** Dataset excerpts follows **
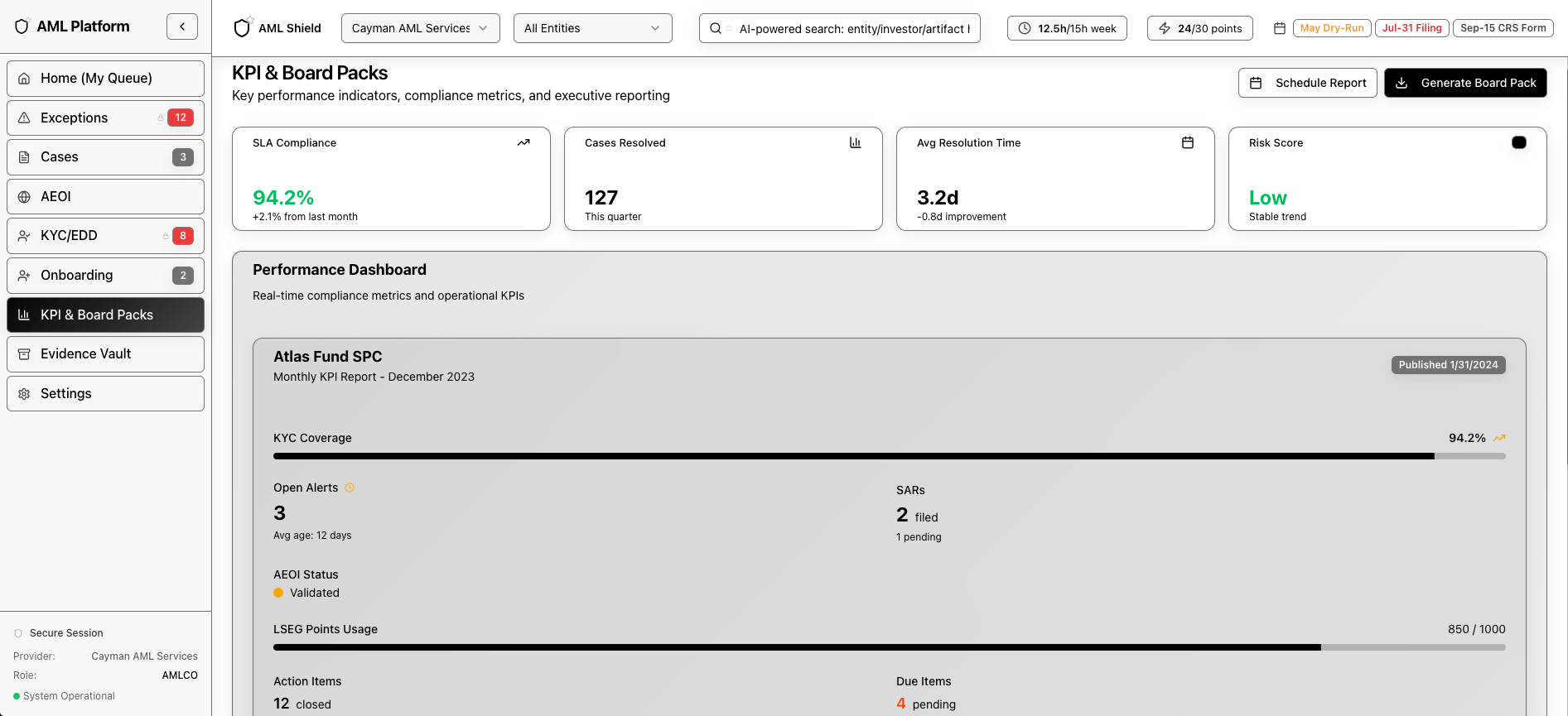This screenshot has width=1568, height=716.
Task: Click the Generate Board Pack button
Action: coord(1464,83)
** End of Dataset excerpts **
** Dataset excerpts follows **
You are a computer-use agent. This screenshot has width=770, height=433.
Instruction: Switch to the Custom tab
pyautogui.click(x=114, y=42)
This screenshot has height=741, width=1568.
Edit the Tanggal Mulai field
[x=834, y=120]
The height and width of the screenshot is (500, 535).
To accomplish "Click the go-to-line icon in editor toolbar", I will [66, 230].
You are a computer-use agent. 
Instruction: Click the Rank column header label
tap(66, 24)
** End of Dataset excerpts **
** Dataset excerpts follows **
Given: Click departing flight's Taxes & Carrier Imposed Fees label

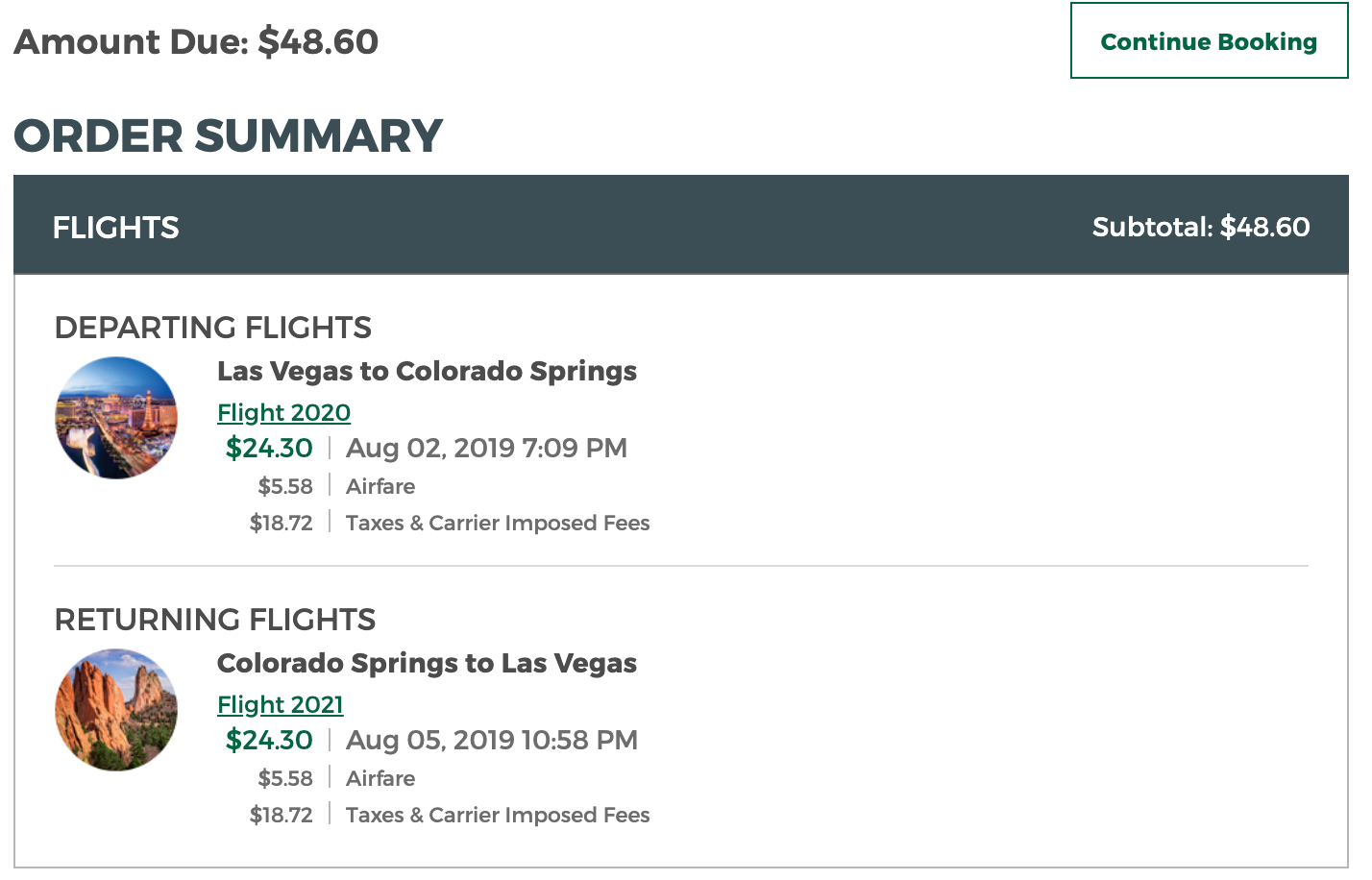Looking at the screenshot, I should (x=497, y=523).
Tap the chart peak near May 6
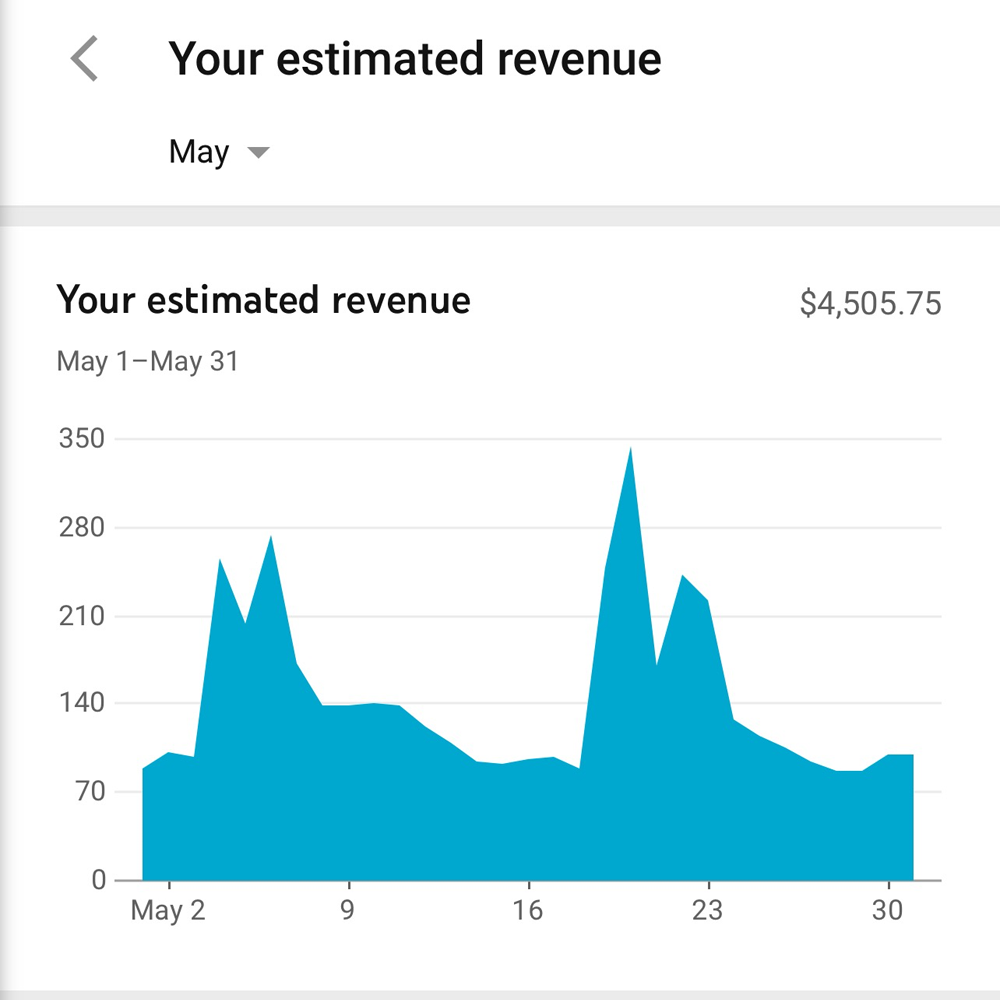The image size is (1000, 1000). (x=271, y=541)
** End of Dataset excerpts **
### What to work on
Reproduce, character for character, only the lines of the preceding data that start at the line with "You are a computer-use agent. This" and end at the line with "The height and", both included.

### Task result
You are a computer-use agent. This screenshot has width=770, height=433.
Instruction: Switch to the Custom tab
pyautogui.click(x=114, y=42)
This screenshot has height=741, width=1568.
Edit the Tanggal Mulai field
[x=834, y=120]
The height and width of the screenshot is (500, 535).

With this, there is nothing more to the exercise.